Бард не прекращал сыпать протестами по поводу такого решения ведьмака, но его возмущение с каждым днем в дороге становилось все менее яростным: не то боль изматывала его гораздо сильнее, чем он показывал, не то исцеление рук понемногу становилось его основной целью. Что бы там ни было, Геральт был этому благодарен.
Однако, несмотря на долгую дорогу и усталость, юноша хватался за лютню, которую успел подновить, каждый вечер и при любой возможности устраивал концерты во всех тавернах и постоялых дворах, где им приходилось останавливаться. На третью ночь для разнообразия Геральт решил прислушаться к очередной песне мальчишки, но очень быстро понял, что сделал это зря. Влюбленную хвалебную балладу собственному телу от лица загадочной принцессы, но в неизменном исполнении Лютика прервало утробное рычание Геральта, который резко поднялся из-за стола, роняя на пол недопитый бокал.
— Заканчивай, идиот… Пока я тебе руки из плеч не вырвал.

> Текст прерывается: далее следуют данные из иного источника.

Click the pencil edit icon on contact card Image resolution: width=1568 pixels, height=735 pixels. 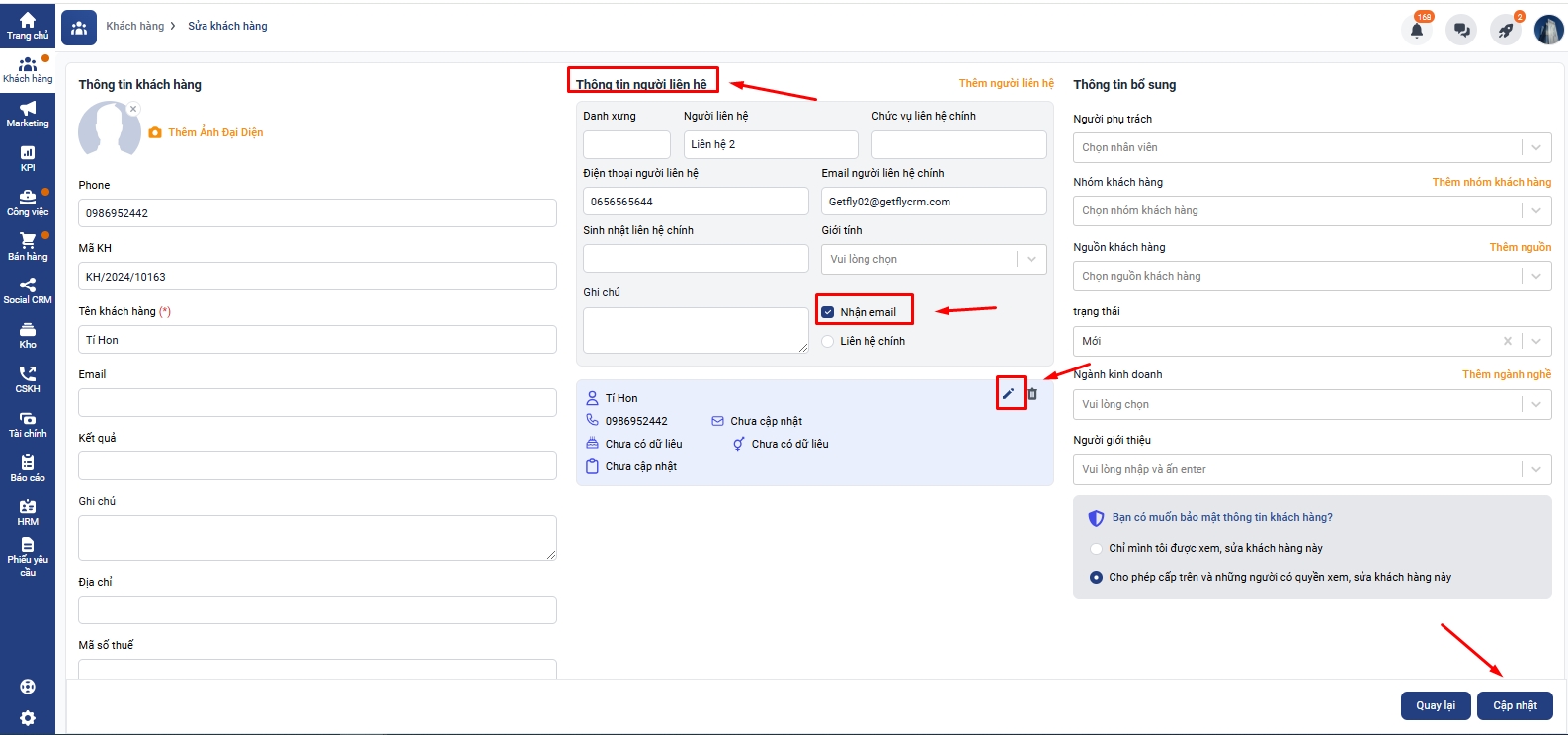(x=1009, y=393)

Бард скомканно извинился, прерываясь на середине слова, и сглотнул, поднимая взгляд на разъяренного ведьмака. Он опасливо подошел к столу, за которым, едва сдерживая истерический смех, сидела Йеннифер; он даже пытался что-то бормотать в свое оправдание, а ведьмак прервал его очередным рыком.
— Завали и ешь.
Лютик пытался еще что-то возразить, но тяжелый взгляд Геральта буквально пригвоздил его к скамье.
— Брось это баловство, музыка тебе по жизни не поможет.
Геральт проговорил устало, надеясь, что хоть на этот раз испуганный Лютик его услышит. Наконец-то. Но судьба не была на его стороне. Хотя скорее бы ведьмак удивился своей удаче, если бы мальчишка не разразился очередными возражениями.
— Тебе, наверное, музыка и не поможет. А мне помогает: я бы рехнулся совсем, если бы не музицировал. Я в ней спасение свое нахожу, только ты, чурбан неотесанный, этого не понимаешь! Мне больно каждый день, но я беру лютню в руки и несу добро в люди, это меня лечит, а ты только и знаешь, что ворчать, рычать и смотреть на меня волком. Даже если я обучусь бою, даже если буду так хорош, что смогу тебя победить, я не оставлю музыку!